# The request
Rewrite the part of the records that opens with the line containing "You are a GUI" and runs through the end of the records, swapping "avatar" for "profile" and changing nothing else. Leave the pictures out of your answer.

A run of records

────────────────────

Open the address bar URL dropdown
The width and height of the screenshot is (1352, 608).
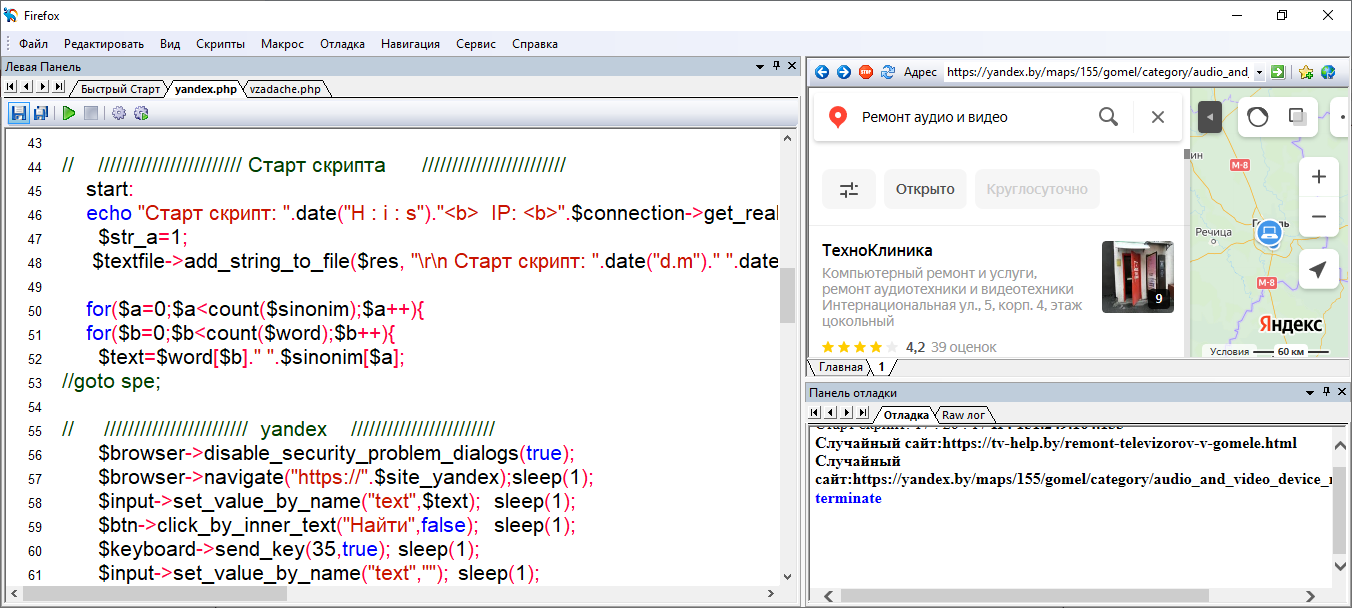pos(1259,72)
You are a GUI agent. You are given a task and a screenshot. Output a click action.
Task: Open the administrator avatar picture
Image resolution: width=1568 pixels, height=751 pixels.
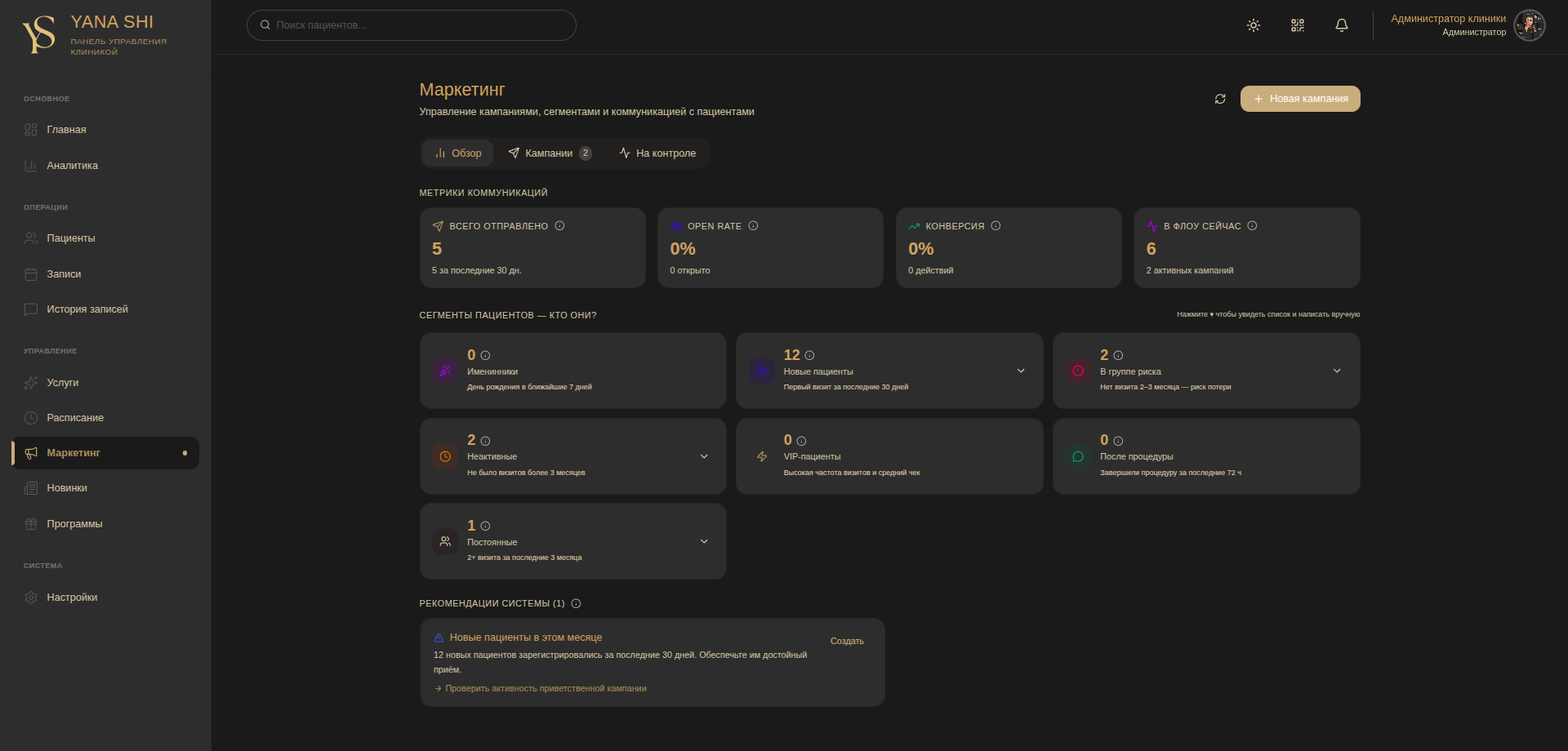[x=1530, y=25]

────────────────────

# Correct answer
You are a GUI agent. You are given a task and a screenshot. Output a click action.
Task: Open the administrator profile picture
Image resolution: width=1568 pixels, height=751 pixels.
[x=1530, y=25]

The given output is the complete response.